Elefanten, Jaguare und Haie erhalten bei UN-Konferenz Schutzstatus


Angesichts des raschen Artenrückgangs erhalten mehrere Tierarten einen speziellen Uno-Schutzstatus. Das könnte helfen, ist aber kein Wundermittel für ihr Überleben

DERSTANDARD

Der asiatische Elephant ist vom Aussterben bedroht. Foto: REUTERS/AGUSTIN MARCARIAN

Für Asiatische Elefanten und Weißspitzen-Hochseehaie war der Samstag ein guter Tag. Beide Arten sind vom Aussterben bedroht. Doch am Samstag erhielten sie zum Abschluss einer Konferenz mit rund 130 Staaten in der indischen Stadt Gandhinagar den höchsten Schutzstatus der UN-Konvention zur Erhaltung wandernder wildlebender Tierarten (CMS).
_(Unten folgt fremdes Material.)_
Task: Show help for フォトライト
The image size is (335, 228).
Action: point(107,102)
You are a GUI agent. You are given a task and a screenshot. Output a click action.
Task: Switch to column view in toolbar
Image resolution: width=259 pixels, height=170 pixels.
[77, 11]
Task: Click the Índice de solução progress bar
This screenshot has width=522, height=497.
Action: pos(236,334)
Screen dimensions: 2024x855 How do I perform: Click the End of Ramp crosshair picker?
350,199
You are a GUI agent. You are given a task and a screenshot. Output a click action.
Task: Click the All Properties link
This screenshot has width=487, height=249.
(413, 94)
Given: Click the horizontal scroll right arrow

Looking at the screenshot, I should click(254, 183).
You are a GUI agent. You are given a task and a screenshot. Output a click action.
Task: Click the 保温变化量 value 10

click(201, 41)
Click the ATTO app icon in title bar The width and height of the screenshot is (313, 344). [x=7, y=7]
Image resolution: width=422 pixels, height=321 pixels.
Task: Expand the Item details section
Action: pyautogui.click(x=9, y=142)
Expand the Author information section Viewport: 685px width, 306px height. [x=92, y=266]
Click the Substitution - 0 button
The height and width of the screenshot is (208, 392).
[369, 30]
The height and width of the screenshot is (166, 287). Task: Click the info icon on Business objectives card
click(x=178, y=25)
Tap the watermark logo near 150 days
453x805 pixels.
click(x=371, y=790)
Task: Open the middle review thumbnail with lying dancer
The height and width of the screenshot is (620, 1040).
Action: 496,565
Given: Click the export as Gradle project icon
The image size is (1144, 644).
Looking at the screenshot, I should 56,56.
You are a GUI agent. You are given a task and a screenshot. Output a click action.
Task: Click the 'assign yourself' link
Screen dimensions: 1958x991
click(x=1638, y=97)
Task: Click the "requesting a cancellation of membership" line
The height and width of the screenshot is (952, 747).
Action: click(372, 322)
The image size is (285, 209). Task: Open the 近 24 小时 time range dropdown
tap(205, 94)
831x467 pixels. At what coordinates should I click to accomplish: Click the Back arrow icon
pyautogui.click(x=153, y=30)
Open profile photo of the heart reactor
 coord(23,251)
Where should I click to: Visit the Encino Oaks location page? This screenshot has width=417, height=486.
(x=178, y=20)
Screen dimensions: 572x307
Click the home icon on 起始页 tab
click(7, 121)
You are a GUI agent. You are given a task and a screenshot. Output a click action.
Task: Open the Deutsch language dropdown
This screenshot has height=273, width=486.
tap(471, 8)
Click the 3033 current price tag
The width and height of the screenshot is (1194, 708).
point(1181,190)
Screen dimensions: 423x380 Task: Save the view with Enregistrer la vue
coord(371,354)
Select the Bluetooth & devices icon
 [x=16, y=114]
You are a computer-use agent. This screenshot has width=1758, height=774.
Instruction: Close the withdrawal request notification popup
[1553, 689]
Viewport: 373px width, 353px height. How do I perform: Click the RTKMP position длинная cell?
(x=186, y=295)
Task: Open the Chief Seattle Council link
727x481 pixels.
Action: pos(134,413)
Nun müssen die betreffenden Länder verbieten, die Tiere zu töten. Seit Jahrzehnten nehmen Menschen dem Elefanten Lebensraum weg und jagen ihn, wenn er ihre Felder zertrampelt und weil seine Stoßzähne begehrt sind. Der Hai wird besonders wegen seiner Flossen getötet, die in Teilen Asiens eine beliebte Suppenzutat sind und laut Meeresschutz-Organisation Ocean Care bis zu 80 Euro pro Kilo einbringen.